** BEGIN Data extract **

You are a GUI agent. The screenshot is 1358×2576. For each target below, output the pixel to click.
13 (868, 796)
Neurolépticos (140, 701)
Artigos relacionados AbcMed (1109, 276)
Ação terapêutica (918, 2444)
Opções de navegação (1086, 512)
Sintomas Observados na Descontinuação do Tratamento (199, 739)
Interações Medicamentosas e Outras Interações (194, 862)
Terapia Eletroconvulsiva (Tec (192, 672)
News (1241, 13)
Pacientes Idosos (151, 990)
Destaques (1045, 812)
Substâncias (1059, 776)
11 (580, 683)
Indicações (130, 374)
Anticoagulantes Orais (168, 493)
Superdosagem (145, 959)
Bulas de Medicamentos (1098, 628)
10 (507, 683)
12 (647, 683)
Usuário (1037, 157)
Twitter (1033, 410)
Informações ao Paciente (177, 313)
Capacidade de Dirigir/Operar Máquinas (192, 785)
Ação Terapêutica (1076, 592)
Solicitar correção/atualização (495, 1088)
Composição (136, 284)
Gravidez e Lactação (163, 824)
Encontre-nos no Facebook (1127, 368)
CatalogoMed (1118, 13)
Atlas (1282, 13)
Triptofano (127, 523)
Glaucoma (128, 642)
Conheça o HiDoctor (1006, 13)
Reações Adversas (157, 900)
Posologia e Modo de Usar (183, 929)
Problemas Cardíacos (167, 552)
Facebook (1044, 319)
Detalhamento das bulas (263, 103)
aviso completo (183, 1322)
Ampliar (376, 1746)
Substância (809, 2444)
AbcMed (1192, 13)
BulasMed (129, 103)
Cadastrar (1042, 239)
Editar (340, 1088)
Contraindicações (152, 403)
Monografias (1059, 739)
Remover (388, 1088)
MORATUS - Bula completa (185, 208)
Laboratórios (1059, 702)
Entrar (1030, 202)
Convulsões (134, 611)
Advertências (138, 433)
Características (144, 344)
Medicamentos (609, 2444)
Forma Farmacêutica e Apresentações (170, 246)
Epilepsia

** END Data extract **

• _Task goal_
Please return every line of the listing above word for word, in the same order.

• _Written solution_
You are a GUI agent. The screenshot is 1358×2576. For each target below, output the pixel to click.
13 (868, 796)
Neurolépticos (140, 701)
Artigos relacionados AbcMed (1109, 276)
Ação terapêutica (918, 2444)
Opções de navegação (1086, 512)
Sintomas Observados na Descontinuação do Tratamento (199, 739)
Interações Medicamentosas e Outras Interações (194, 862)
Terapia Eletroconvulsiva (Tec (192, 672)
News (1241, 13)
Pacientes Idosos (151, 990)
Destaques (1045, 812)
Substâncias (1059, 776)
11 (580, 683)
Indicações (130, 374)
Anticoagulantes Orais (168, 493)
Superdosagem (145, 959)
Bulas de Medicamentos (1098, 628)
10 (507, 683)
12 (647, 683)
Usuário (1037, 157)
Twitter (1033, 410)
Informações ao Paciente (177, 313)
Capacidade de Dirigir/Operar Máquinas (192, 785)
Ação Terapêutica (1076, 592)
Solicitar correção/atualização (495, 1088)
Composição (136, 284)
Gravidez e Lactação (163, 824)
Encontre-nos no Facebook (1127, 368)
CatalogoMed (1118, 13)
Atlas (1282, 13)
Triptofano (127, 523)
Glaucoma (128, 642)
Conheça o HiDoctor (1006, 13)
Reações Adversas (157, 900)
Posologia e Modo de Usar (183, 929)
Problemas Cardíacos (167, 552)
Facebook (1044, 319)
Detalhamento das bulas (263, 103)
aviso completo (183, 1322)
Ampliar (376, 1746)
Substância (809, 2444)
AbcMed (1192, 13)
BulasMed (129, 103)
Cadastrar (1042, 239)
Editar (340, 1088)
Contraindicações (152, 403)
Monografias (1059, 739)
Remover (388, 1088)
MORATUS - Bula completa (185, 208)
Laboratórios (1059, 702)
Entrar (1030, 202)
Convulsões (134, 611)
Advertências (138, 433)
Características (144, 344)
Medicamentos (609, 2444)
Forma Farmacêutica e Apresentações (170, 246)
Epilepsia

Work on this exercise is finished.